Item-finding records
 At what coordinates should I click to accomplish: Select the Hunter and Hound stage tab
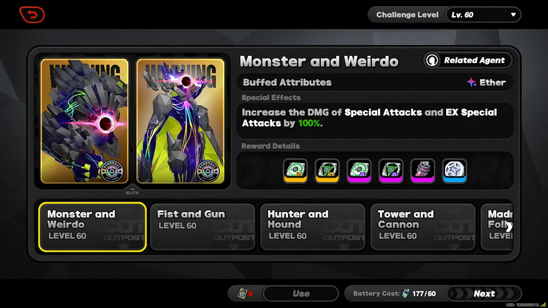coord(313,227)
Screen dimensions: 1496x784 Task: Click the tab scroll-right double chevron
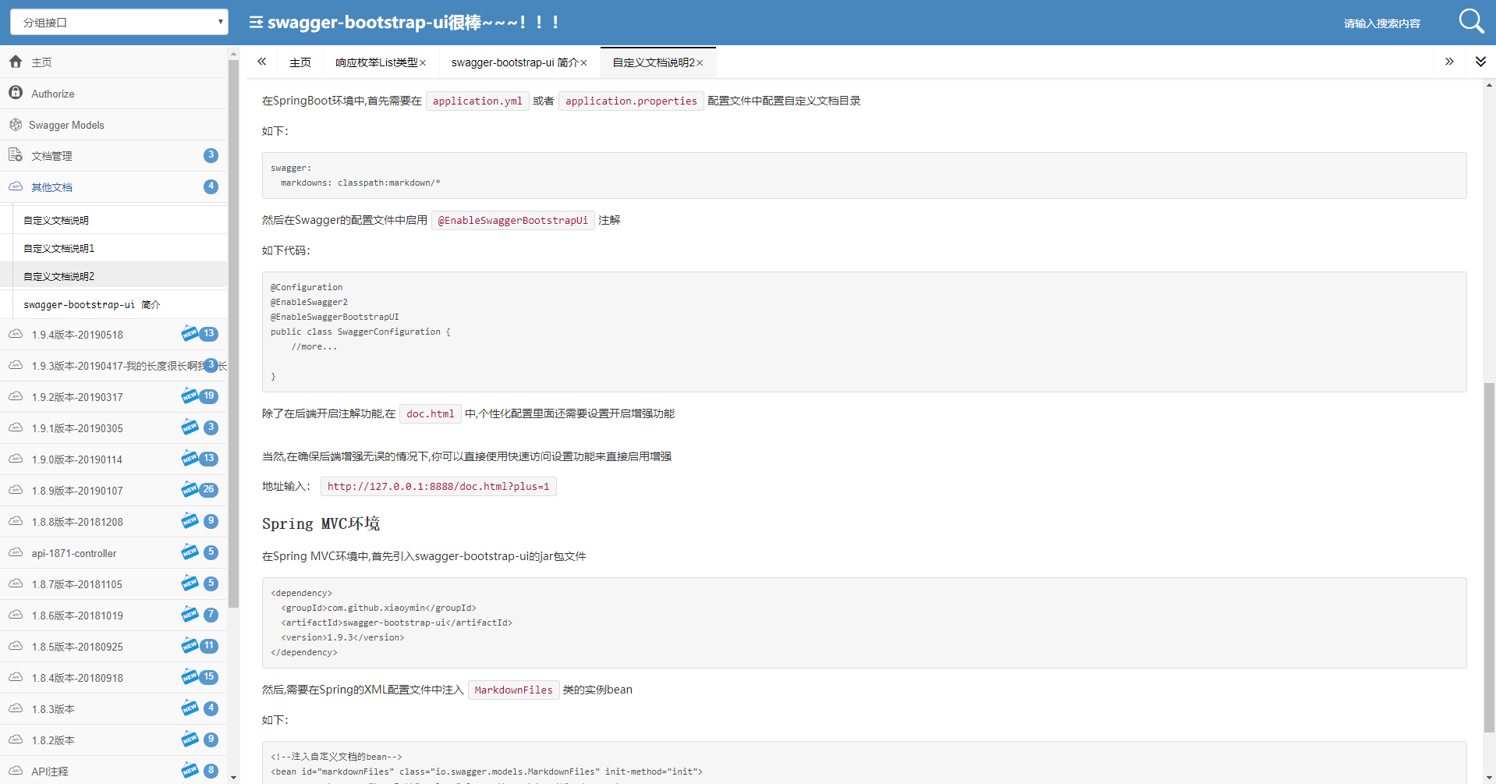tap(1449, 62)
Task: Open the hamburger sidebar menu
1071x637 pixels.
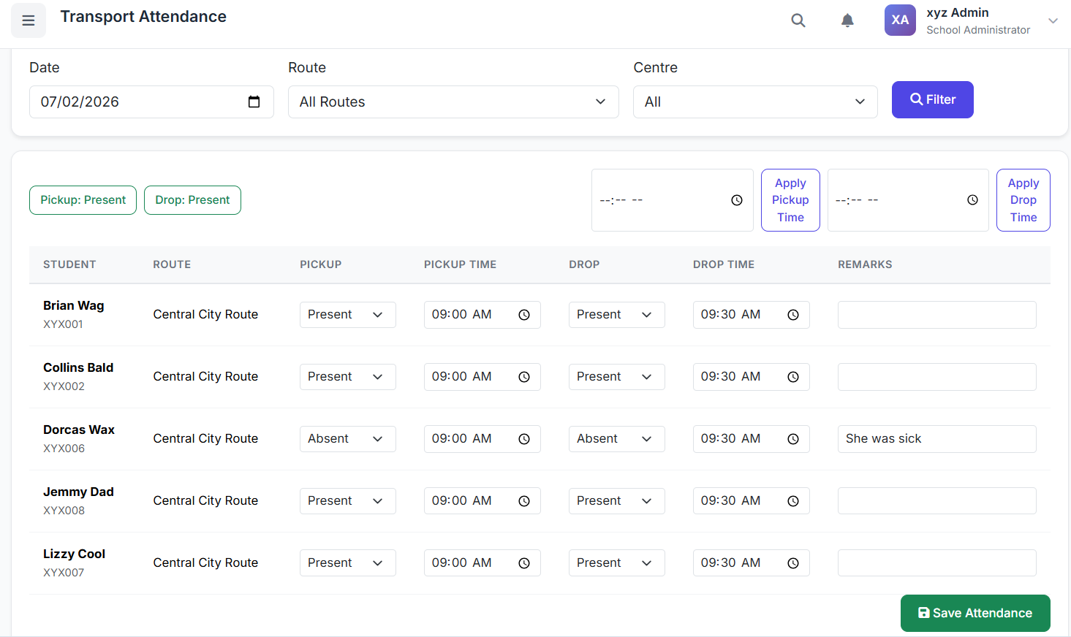Action: (29, 20)
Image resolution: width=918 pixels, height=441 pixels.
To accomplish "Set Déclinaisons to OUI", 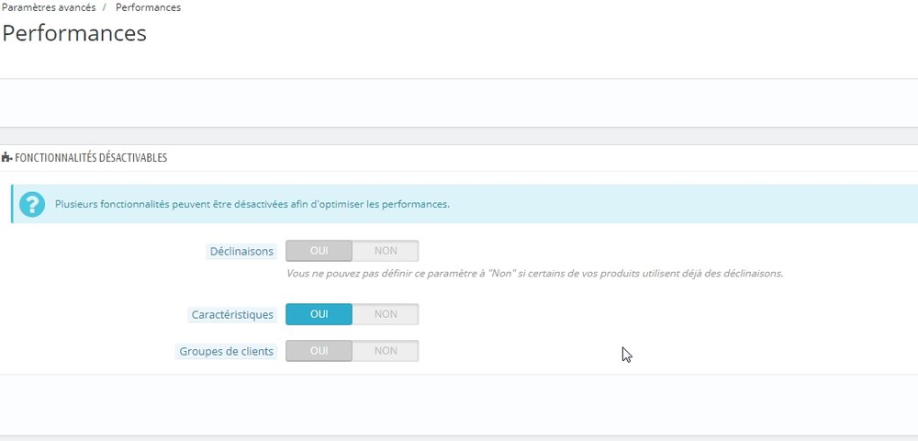I will 319,251.
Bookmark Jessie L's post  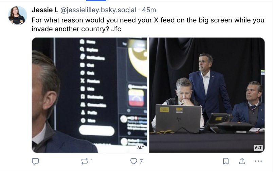click(226, 161)
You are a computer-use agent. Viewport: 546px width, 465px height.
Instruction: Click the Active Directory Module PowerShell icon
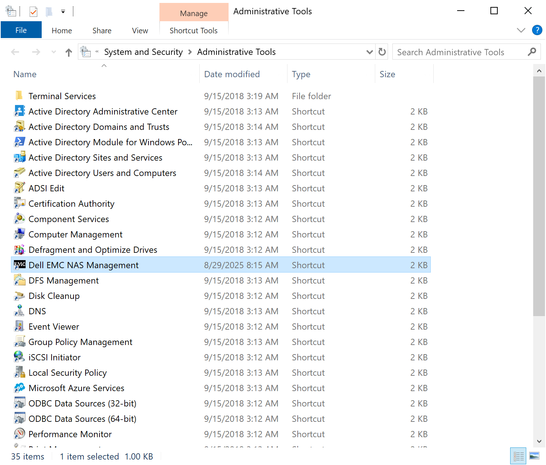pos(19,142)
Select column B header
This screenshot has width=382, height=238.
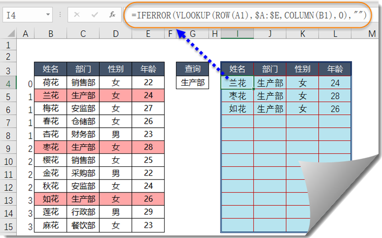click(x=51, y=34)
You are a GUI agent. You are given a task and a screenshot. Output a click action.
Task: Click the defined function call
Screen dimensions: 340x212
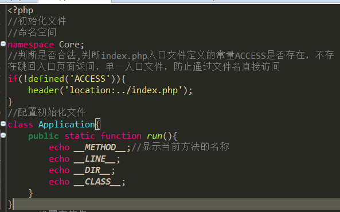pyautogui.click(x=46, y=79)
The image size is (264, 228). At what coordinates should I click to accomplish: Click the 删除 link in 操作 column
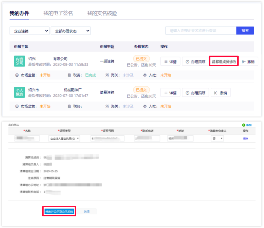[246, 138]
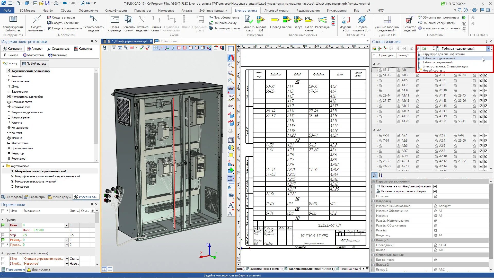The height and width of the screenshot is (278, 494).
Task: Open the Листовой металл ribbon tab
Action: [x=277, y=11]
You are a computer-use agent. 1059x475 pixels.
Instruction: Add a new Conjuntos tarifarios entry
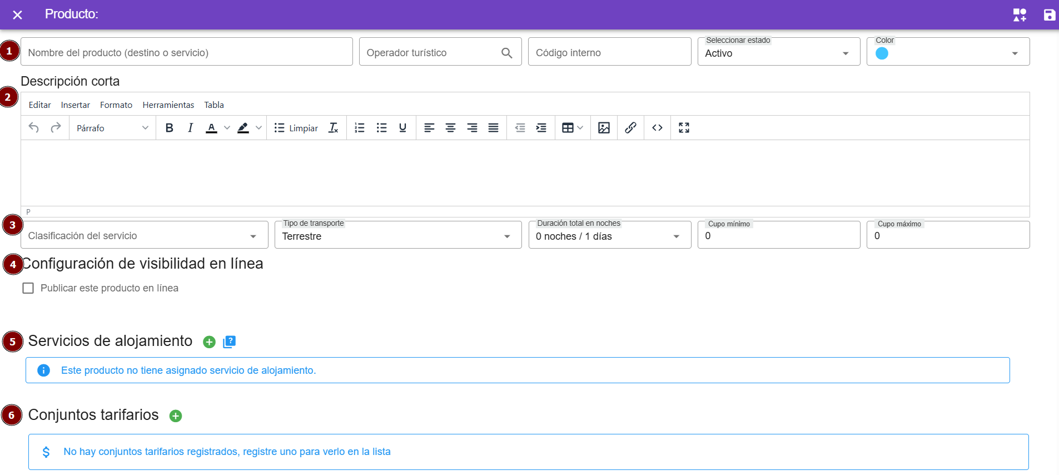176,416
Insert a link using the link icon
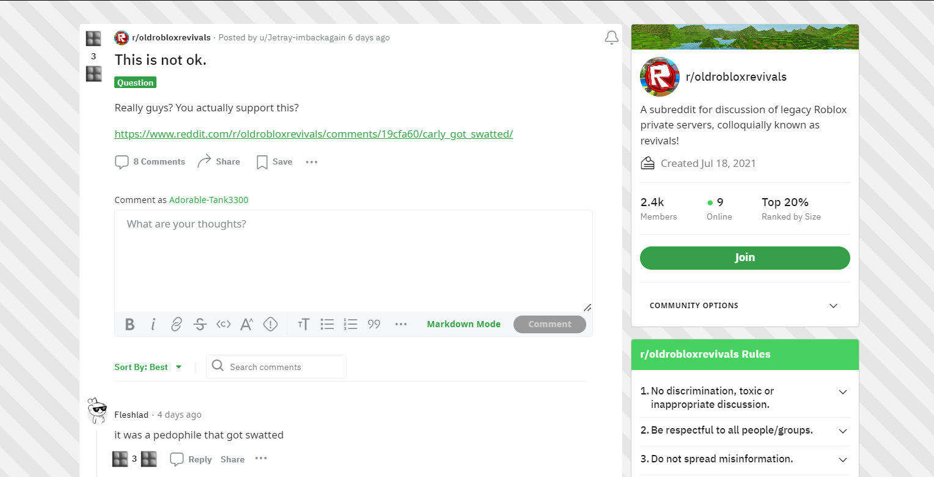Viewport: 934px width, 477px height. coord(176,324)
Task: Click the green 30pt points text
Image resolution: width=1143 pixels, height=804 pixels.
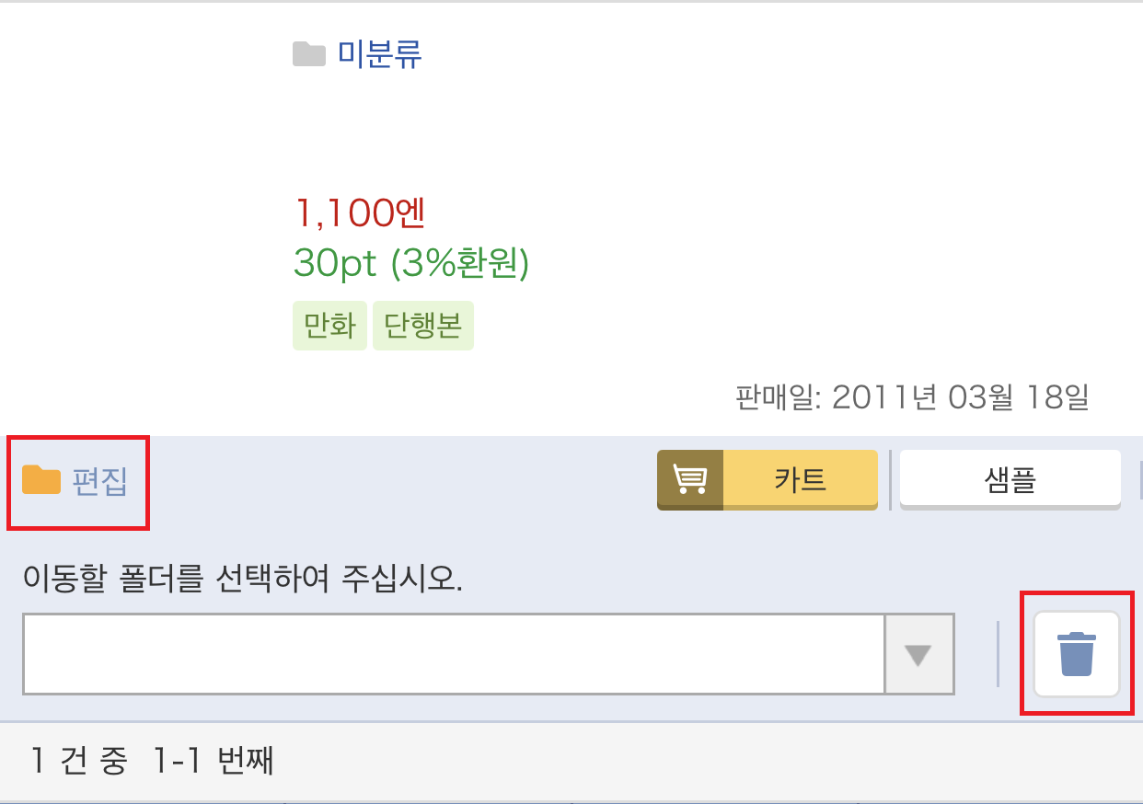Action: pos(336,265)
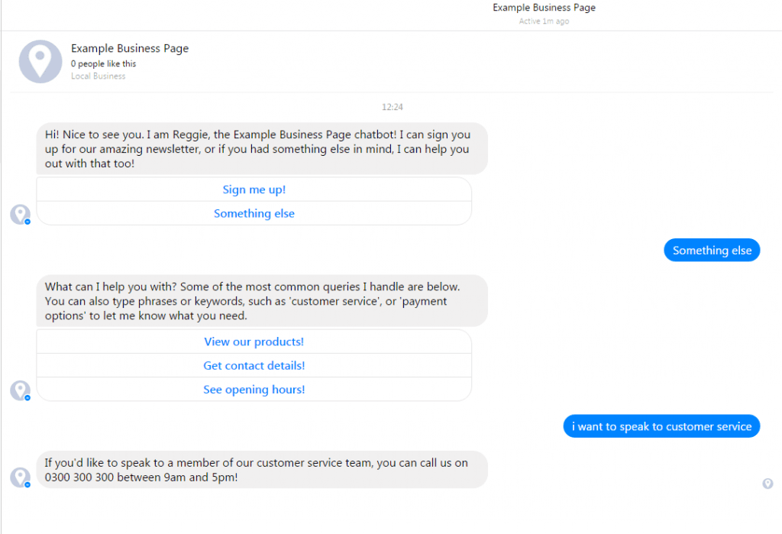The width and height of the screenshot is (782, 534).
Task: Select Reggie's greeting message bubble
Action: [262, 149]
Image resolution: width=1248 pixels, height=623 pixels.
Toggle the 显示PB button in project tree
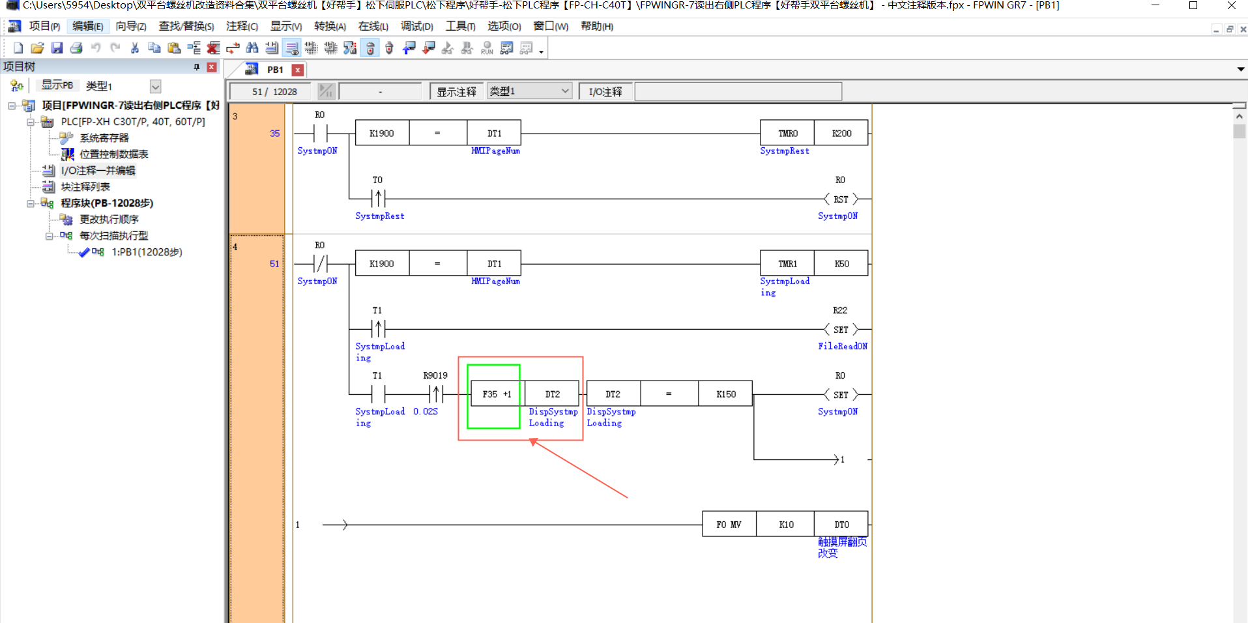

◆ Aim of the task ◆
Select each line of the items above that contains the string "link" and copy those lines.

◆ Correct answer ◆
The image size is (264, 228). At what coordinates should I click to accomplish: Click the 删除 link in 操作 column
Insert a link using the link icon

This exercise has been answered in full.